> **SOURCE DATA**

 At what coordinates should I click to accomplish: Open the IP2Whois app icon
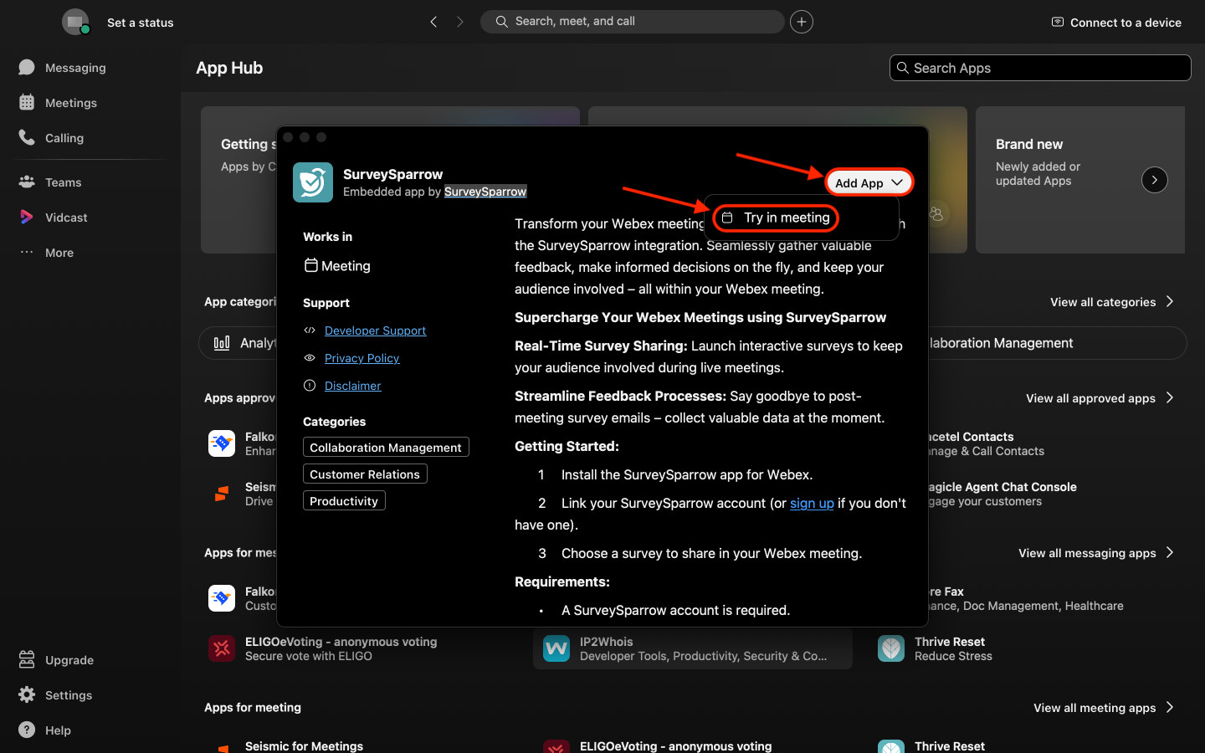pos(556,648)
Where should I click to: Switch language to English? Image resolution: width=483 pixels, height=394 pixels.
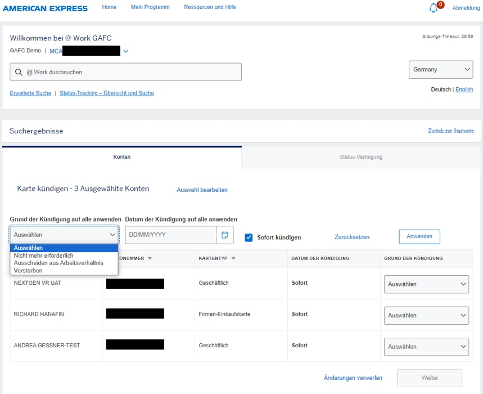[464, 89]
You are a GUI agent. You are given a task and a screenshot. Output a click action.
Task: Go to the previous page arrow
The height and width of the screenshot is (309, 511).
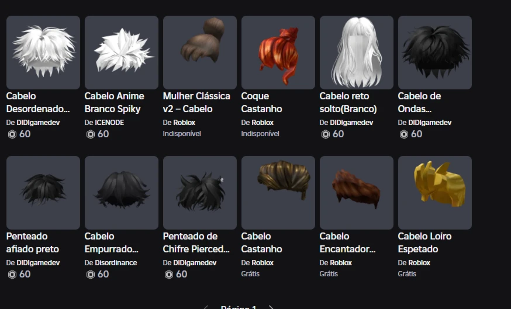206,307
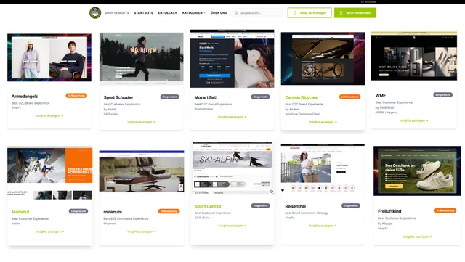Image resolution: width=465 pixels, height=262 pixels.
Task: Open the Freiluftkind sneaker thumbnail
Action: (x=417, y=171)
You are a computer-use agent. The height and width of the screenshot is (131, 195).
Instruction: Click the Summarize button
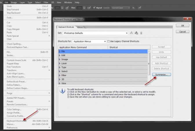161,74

> **TASK DETAILS**
An acceptable answer consists of the lines above from the one holding "Task: Go to the previous page arrow" to the end of the data, repeated exactly and containing no pictures.

> **EXERCISE OUTPUT**
Task: Go to the previous page arrow
The height and width of the screenshot is (309, 511).
206,307
Image resolution: width=465 pixels, height=262 pixels.
Task: Open the Freiluftkind sneaker thumbnail
Action: (x=417, y=171)
You are a computer-use agent. The height and width of the screenshot is (131, 195).
Instruction: Click the Summarize button
161,74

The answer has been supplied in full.